[start Excerpted passage]
12.2.12

Wuthering Heights

Haven't seen the film, although really should, since Andrea Arnold would certainly have done something interesting with the material. I wanna talk about the book, which I finished reading yesterday. Organised notes might be the only thing I can manage, because there's a lot to get thru, and I'm too tired to polish prose right now. The enjoyment was in the reading and the thinking. This I'm doing just so I have a reference when I forget everything I read and thought, an inevitability this blog is, in part, designed to prevent. So the following is work rather than play, and liable to be very dull. I'm already bored typing this introduction. I mean, I could be reading YA fantasy or drinking Orval rather than raking over all this again... Here we go:

The narrator denies being conceited, but his voice is rather smug (and he has much too much money). The only interesting thing about him is his dream at the beginning of the book, after his exposure to Joseph, which looks like a critique of evangelical (Methodist) religion: practitioners clutching staffs as support which turn to clubs to punish infidels. Lockwood rebels, but in the eyes of the faithful appears a materialist ("crush him to atoms"), and is assaulted. The blows soon turn indiscriminate, and the entire congregation is swept up in the brawl, where "every man's hand was against his neighbour" — Christian morality entirely inverted.

Speaking of Joseph, his piety is wielded as a weapon to oppress others. It is an act of power, a way for him to prove he is in fact superior to his masters. He believes the tables will be turned on the Day of Judgement, which keeps him obedient and satisfied. The reason he sticks with Henley and Heathcliff is because they make maintaining his superiority complex so easy. Hareton's ignorance and vulgarity is attractive because they are signs of deserved downward mobility.
[end Excerpted passage]
[start Data section]
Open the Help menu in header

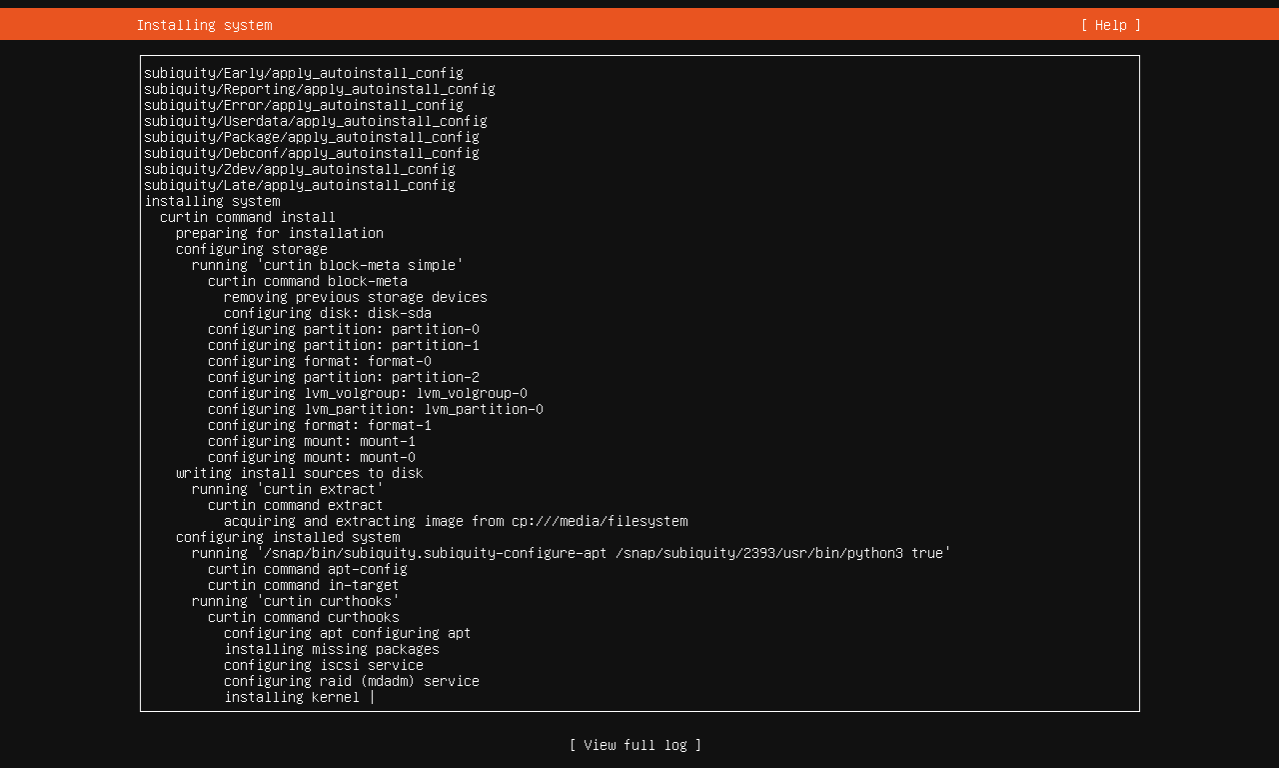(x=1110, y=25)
[end Data section]
[start Data section]
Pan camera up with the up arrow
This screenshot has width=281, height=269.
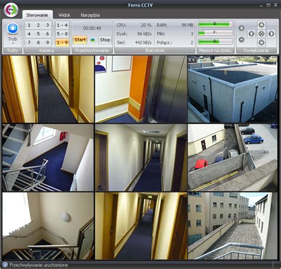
[end Data section]
Please answer these questions from the Wuthering Heights notes:
1. When did the writer finish reading the book?
2. In the narrator's dream, what do the staffs turn into?
3. What does Joseph believe will happen on the Day of Judgement?

Written solution:
1. Yesterday.
2. Clubs to punish infidels.
3. The tables will be turned on his masters.